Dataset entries
--- START ---

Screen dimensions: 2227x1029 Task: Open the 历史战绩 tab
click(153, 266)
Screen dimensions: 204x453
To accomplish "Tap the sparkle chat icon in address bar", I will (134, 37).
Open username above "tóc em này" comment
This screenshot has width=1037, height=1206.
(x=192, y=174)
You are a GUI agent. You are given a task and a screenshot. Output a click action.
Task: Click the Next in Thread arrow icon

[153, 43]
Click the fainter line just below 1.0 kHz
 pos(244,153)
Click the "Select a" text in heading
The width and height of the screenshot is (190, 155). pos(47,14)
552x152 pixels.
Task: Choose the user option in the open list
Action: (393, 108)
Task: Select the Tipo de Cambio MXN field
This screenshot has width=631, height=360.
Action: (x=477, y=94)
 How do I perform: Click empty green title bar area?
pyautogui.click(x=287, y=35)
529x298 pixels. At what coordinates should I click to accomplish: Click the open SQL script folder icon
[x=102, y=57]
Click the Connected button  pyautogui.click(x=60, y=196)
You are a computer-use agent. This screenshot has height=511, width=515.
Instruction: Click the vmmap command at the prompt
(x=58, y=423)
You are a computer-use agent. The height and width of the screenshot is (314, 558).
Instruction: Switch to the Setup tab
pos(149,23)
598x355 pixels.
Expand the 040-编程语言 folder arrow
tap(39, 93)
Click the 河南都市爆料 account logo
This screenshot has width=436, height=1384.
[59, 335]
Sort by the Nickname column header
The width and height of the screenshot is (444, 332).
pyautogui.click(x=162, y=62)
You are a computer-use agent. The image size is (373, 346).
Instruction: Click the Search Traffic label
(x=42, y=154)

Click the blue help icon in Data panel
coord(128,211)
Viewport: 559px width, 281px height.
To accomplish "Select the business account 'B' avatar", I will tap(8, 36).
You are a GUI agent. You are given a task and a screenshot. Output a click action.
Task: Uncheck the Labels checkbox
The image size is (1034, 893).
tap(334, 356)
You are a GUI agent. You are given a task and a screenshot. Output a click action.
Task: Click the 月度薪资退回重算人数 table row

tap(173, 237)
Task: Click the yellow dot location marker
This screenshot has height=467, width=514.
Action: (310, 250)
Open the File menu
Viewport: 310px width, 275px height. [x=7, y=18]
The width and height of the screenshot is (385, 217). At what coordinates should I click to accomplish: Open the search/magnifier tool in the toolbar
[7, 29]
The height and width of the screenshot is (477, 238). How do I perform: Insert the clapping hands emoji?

--- END ---

Assignment: Repeat each line of the data above, exactly as it appears, from the first through the line that contains "Task: Select the Tipo de Cambio MXN field".

Response below:
Screen dimensions: 2227x1029 Task: Open the 历史战绩 tab
click(153, 266)
Screen dimensions: 204x453
To accomplish "Tap the sparkle chat icon in address bar", I will (134, 37).
Open username above "tóc em này" comment
This screenshot has width=1037, height=1206.
(x=192, y=174)
You are a GUI agent. You are given a task and a screenshot. Output a click action.
Task: Click the Next in Thread arrow icon

[153, 43]
Click the fainter line just below 1.0 kHz
 pos(244,153)
Click the "Select a" text in heading
The width and height of the screenshot is (190, 155). pos(47,14)
552x152 pixels.
Task: Choose the user option in the open list
Action: (393, 108)
Task: Select the Tipo de Cambio MXN field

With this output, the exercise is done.